Task brief:
In the data, extract each line that holds the string "dimensions".

Records shown:

=== Section Start ===

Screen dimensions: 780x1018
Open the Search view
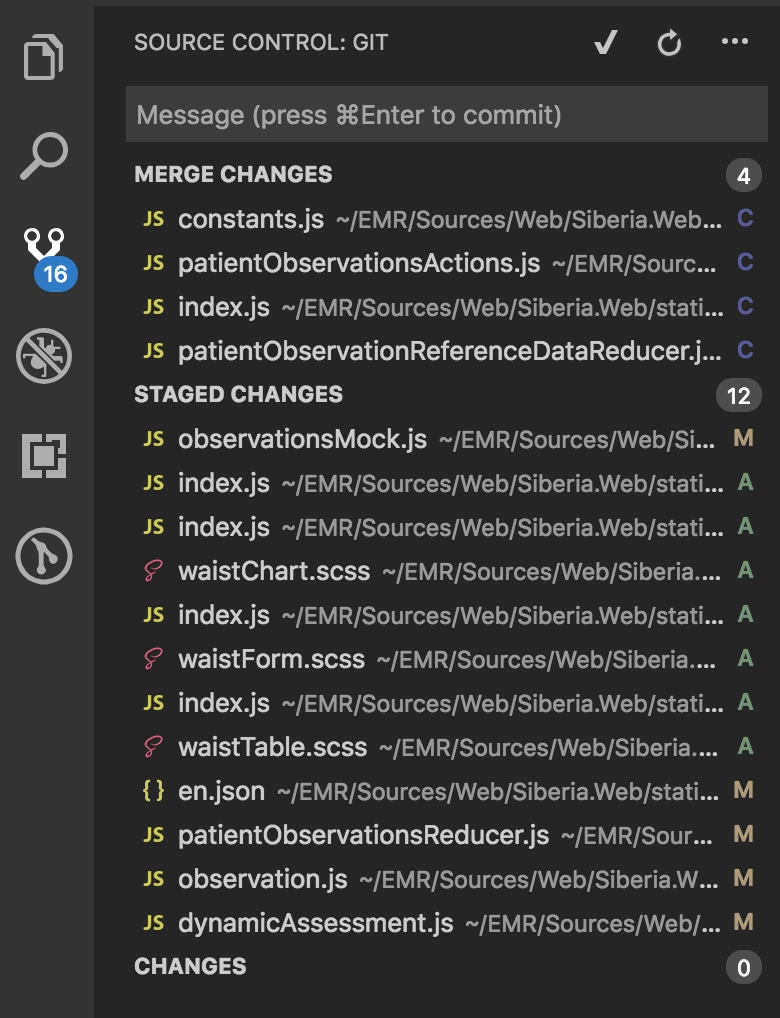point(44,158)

=== Section End ===
=== Section Start ===

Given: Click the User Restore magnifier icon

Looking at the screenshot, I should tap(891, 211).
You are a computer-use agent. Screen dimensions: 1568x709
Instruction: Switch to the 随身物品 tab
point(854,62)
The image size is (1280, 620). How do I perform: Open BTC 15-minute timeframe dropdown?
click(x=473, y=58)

=== Section End ===

Problem solution:
Screen dimensions: 780x1018
You are a computer-use agent. Screen dimensions: 1568x709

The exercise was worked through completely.